Temple of Hephaistos
“On top of Agoraios Kolonos hill, which is delimiting the Ancient Agora of Athens to the west, stands the temple of Hephaestus, broadly known as Thisio.”
“It is one of the best preserved ancient temples, partly because it was transformed into a Christian church. According to the traveller and geographer Pausanias, two deities were jointly worshipped in the temple: god Hephaestus, protector of all metallurgists, and goddess Athena Ergani, protecting all potters and the cottage industries. The identification of this temple as Hephaesteion (location of worship of the god Hephaestus) was ascertained by the excavations and investigations that brought to light metallurgy workshops on the wider area of the hill, thus outshining earlier opinions presuming that Theseus, Hercules or Aris (Mars) were the deities worshipped there. The temple was probably erected between 460 and 420 BC by a yet unknown architect, to whom, however, are attributed other temples of similar structure in the Attica region.”
Theatre of Dionysus
Mitseon 25 in Athens
www.visit-ancient-greece.com
The Theatre of Dionysus Eleuthereus is a major theatre in Athens, built at the foot of the Athenian Acropolis. Dedicated to Dionysus, the god of plays and wine (among other things), the theatre could seat as many as 17,000 people with excellent acoustics, making it an ideal location for ancient Athens’ biggest theatrical celebration, the Dionysia. It was the first stone theatre ever built, cut into the southern cliff face of the Acropolis, and supposedly birthplace of Greek tragedy. The remains of a restored and redesigned Roman version can still be seen at the site today. It is sometimes confused with the later, smaller, and better-preserved Odeon of Herodes Atticus, located nearby on the southwest slope of the Acropolis.

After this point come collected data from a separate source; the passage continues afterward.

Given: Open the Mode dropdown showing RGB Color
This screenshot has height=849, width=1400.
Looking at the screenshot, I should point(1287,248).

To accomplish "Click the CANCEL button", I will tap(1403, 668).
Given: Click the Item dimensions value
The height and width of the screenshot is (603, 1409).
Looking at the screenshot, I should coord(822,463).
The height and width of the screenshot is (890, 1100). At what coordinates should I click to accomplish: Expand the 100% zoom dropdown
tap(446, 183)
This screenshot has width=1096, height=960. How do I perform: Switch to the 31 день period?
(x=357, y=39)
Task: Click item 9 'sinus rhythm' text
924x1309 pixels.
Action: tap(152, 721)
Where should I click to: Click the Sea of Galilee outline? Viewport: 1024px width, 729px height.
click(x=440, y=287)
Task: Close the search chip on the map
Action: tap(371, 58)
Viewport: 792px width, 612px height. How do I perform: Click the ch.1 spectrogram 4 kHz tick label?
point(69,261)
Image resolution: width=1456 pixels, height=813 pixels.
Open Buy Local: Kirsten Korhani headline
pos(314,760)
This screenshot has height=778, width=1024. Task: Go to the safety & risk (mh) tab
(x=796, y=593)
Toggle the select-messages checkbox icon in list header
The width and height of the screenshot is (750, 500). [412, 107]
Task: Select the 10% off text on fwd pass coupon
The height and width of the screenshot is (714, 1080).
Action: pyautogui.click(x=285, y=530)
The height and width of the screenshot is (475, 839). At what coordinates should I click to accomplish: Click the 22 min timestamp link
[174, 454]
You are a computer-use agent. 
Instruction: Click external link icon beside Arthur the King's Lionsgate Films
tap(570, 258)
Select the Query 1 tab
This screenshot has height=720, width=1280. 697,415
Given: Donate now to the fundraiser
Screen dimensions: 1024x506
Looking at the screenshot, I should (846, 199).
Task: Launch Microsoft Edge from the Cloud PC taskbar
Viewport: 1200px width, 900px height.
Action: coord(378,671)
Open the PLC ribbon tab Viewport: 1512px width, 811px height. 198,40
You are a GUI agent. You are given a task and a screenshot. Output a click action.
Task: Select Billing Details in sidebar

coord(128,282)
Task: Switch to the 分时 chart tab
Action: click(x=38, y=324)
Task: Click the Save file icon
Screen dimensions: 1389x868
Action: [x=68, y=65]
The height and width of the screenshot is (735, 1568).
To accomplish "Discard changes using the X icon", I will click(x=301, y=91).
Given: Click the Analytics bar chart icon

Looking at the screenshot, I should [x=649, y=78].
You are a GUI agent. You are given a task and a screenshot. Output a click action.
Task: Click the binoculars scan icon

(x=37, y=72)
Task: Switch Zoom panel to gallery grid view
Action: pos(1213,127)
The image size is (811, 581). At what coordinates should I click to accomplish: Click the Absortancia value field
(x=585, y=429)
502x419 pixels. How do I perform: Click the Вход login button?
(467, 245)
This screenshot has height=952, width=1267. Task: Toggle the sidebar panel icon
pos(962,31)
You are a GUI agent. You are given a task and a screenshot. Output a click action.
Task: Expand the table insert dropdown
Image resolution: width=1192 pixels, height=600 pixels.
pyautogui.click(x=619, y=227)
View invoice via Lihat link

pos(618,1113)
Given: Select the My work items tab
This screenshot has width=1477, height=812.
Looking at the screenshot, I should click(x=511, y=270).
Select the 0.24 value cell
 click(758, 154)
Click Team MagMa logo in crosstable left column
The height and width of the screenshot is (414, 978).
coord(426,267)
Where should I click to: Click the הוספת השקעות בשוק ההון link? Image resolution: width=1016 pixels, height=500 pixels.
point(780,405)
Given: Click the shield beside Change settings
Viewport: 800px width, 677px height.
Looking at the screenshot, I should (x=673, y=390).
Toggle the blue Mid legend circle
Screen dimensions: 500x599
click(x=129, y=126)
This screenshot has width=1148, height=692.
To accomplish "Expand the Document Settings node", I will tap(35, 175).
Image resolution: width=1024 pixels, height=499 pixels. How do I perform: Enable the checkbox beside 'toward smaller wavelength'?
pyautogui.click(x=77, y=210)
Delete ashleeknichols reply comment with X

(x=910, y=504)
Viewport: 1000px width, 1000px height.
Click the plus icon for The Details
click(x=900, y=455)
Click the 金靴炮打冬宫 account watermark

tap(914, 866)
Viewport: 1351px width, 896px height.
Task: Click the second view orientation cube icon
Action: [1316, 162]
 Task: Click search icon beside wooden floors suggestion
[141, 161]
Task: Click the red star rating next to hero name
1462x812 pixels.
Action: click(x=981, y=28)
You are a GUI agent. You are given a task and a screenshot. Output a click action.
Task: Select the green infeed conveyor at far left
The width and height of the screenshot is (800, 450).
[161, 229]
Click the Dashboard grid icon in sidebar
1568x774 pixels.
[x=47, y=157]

The site was used as a theatre since the sixth century BC. The existing structure dates back to the fourth century BC but had many other later remodellings. On November 24, 2009 the Greek government announced that they would partially restore the Theatre of Dionysus.
Odeon of Herodes Atticus
Areopagitou Dionisiou in Athens
odysseus.culture.gr
The Odeon of Herodes Atticus is a stone theatre structure located on the southwest slope of the Acropolis of Athens. It was built in 161 AD by the Athenian magnate Herodes Atticus in memory of his wife, Aspasia Annia Regilla. It was originally a steep-sloped theater with a three-story stone front wall and a wooden roof made of expensive, cedar of Lebanon timber. It was used as a venue for music concerts with a capacity of 5,000. It lasted intact until it was destroyed and left in ruins by the Heruli in 267 AD. The audience stands and the orchestra (stage) were restored using pentelic marble in the 1950s. Since then it has been the main venue of the Athens Festival, which runs from May through October each year, featuring a variety of acclaimed Greek as well as International performances.
Greek Parliament with the Presidential Guard
Syndagma Square in Athens
www.hellenicparliament.gr or en.wikipedia.org Hellenic_Parliament and www.proedriki-froura.gr or en.wikipedia.org Evzones
The Hellenic Parliament is the parliament of Greece, located in the Old Royal Palace, overlooking Syntagma Square in Athens. The Parliament is the supreme democratic institution that represents the citizens through an elected body of Members of Parliament.
It is a unicameral legislature of 300 members, elected for a four-year term. During 1844–63 and 1927–35 the parliament was bicameral with an upper house, the Senate, and a lower house, the Chamber of Deputies, which retained the name Vouli. Several important Greek statesmen have served as Speakers of the Hellenic Parliament.
The the Presidential Guard or Evzones is the name of several historical elite light infantry and mountain units of the Greek Army. Today, it refers to the members of the Presidential Guard, an elite ceremonial unit that guards the Greek Tomb of the Unknown Soldier, the Presidential Mansion and the gate of Evzones camp in Athens.
Though the Presidential Guard is a primarily ceremonial unit, all Evzones are volunteers drawn from the Hellenic Army’s Infantry Corps. Prospective Evzones are initially identified at the Infantry Recruit Training Centres during Basic Training; there is a minimum height requirement of 1.87 m to join.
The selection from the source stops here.